3 There is, however, no evidence of the giving of notice of the meeting, with the result that it cannot be seen that 21 days' notice of the proposal to consider the resolution was given, as envisaged by the definition of "special resolution” in s.5 of the Act. Nor is there in evidence any declaration of the chairman regarding the due passing of a resolution as a special resolution. It is clear nevertheless that 33 out of a total membership of either 36 or 35 approved the resolution that the association be “dissolved”, so that the 75 per cent majority can be seen to have been achieved.
4 It may be that the committee, in placing before members a proposed resolution that the association be “dissolved”, intended that provisions with respect to dissolution and the rules of the association should be engaged. Those provisions appear in rule 41. Again, however, the intention is not clear on the evidence before me. In addition, implementation of a procedure under the rules or constitution cannot lead to the result that the bond of incorporation created by statute is ultimately dissolved. That can only be achieved by statutory means: Lunn v Cardiff Coal Company (2002) 43 ACSR 849; Lunn v Cardiff Coal Company (No 2) [2003] NSWSC 25.

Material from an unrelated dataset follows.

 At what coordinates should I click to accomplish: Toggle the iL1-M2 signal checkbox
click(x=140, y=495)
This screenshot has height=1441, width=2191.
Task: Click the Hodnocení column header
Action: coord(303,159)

5 The membership has, by an overwhelming majority, approved the proposition that the association should no longer operate and should go out of existence. There is evidence about continuing practical difficulties the association has had in obtaining the services of suitable childcare staff and about the committee's conclusion that there is no real alternative but to cease operations and put an end to the association in an orderly way.
6 Within a few days after the meeting of 7 March 2006, Ms Hill, the vice-president, wrote to a number of relevant organisations informing them of the decision to close the childcare service as of 24 March. These included the Department of Community Services, the Department of Family & Community Services and Indigenous Affairs, the National Childcare Accreditation Council and the Family Assistance Office.
7 The final aspect of the evidence to which I refer is the minutes of the meeting of the association's committee of 28 March, at which it was resolved unanimously to appoint solicitors "to commence legal proceedings to have Worrells appointed as administrators". The minutes also recorded that the association was "pursuing voluntary administration forward to dispose of its assets and pay all expenses and liabilities”.
8 The circumstances are such that the committee and the members have concluded that it is not practicable for activities to continue, that the vice-president has informed a number of interested parties of cessation of operations, that the committee has resolved to make an application to the court obviously directed towards the imposition of a form of external administration and that the members have professed themselves overwhelmingly in favour of “dissolution” of the association.
9 That being so, the court has ample grounds to conclude that even though, as a technical matter, there may not have been a special resolution that the association should be wound up by the court, it is nevertheless just and equitable that the association be wound up on the footing that, in the circumstances actually prevailing, the association’s members no longer regard it as feasible for it to continue to pursue the purposes for which it was formed: see Re Suburban Hotel Co (1867) 2 Ch App 737 at p.750 per Lord Cairns LJ.
10 Grounds for making the winding up order sought therefore exist under s.51(1)(j) of the Act, even though the evidence does not establish the grounds in s.51(1)(a) upon which the originating process is predicated.
11 The consent of Mr Lane to act as liquidator has been filed.
12 I order, pursuant to s.51(1)(j) of the Associations Incorporation Act 1984 that Bankstown Community Childcare Incorporated, Registration No. Y01680-43, be wound up.
13 I order that Morgan Lane of level 3, 333 George Street Sydney, an official liquidator, be appointed liquidator of Bankstown Community Childcare Incorporated.